I have been wrestling with the call to ministry for the better part of 2 years and I am starting my divinity degree in 2 weeks. I hunger to be in ministry and have lost my desire for earthly gain. I dream of being full time but am concerned. How can I trust my feelings which have betrayed and deceived me so often in life? I can see myself planting churches and my wife is beside me lately as my thoughts and desires have become much more organized. I am counseling with my pastor and elders and that has been very fruitful and I long to seek the counsel of my friends on the PB.

My life has been such a train wreck for the better part of 38-40 years and I am digging out of the wreckage of finances and relational reparations. I am always struggling with the ghosts of my past accusing me and calling me unfit. I know these to not be the voice of my Lord and I am overcoming. How do I then trust in the Lord without mistaking my feelings as the call?

Does any of this make sense?


----------



## Joseph Scibbe (Sep 1, 2009)

I tottaly get you. I know what you are feeling right now as I am feeling the very same thing (from what you describe). I have felt the call to ministry for years but now am slowly starting to see exactly in which area more clearly. My biggest "struggle" right now is whether to pursue a wife. I could do so much more work for Christ with out one but at the same time I know it is slightly tabboo not to have one as a pastor (have they read about Paul??). I could be totally content in life as an unmarried guy (been doing it for 20 years so far) and I would be glad to lay aside the idea of marriage to pursue the work of Christ with much more ferocity. I would love to be able to plant churches as well. I would say have your elders judge whether you are qualified or not and go from their.

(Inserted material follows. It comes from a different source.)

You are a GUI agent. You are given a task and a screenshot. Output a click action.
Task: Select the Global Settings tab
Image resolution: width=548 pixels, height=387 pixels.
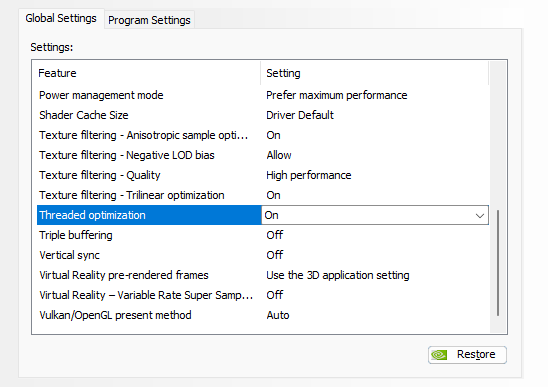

Remember the first listed qualification "If a man DESIRES the office..." and it sure seems you fir that so far. Praying for you brother and would appreciate your prayers as well.


----------



## rbcbob (Sep 1, 2009)

Michael Doyle said:


> My friends,
> 
> I have been wrestling with the call to ministry for the better part of 2 years and I am starting my divinity degree in 2 weeks. I hunger to be in ministry and have lost my desire for earthly gain. I dream of being full time but am concerned. How can I trust my feelings which have betrayed and deceived me so often in life? I can see myself planting churches and my wife is beside me lately as my thoughts and desires have become much more organized. I am counseling with my pastor and elders and that has been very fruitful and I long to seek the counsel of my friends on the PB.
> 
> ...



many have found help here:

SermonAudio.com - Trinity Baptist Church


----------



## KMK (Sep 1, 2009)

The call is two-fold: the desire of the individual and the recognition of giftedness/suitableness by the church. If you desire it and the church desires it, then you have been called.


----------



## Pergamum (Sep 1, 2009)

Your desires, seconded by the Word of God and the confirmation of the larger body of Christ that you have gifts requisite to the work seem to be key for ascertaining the call. 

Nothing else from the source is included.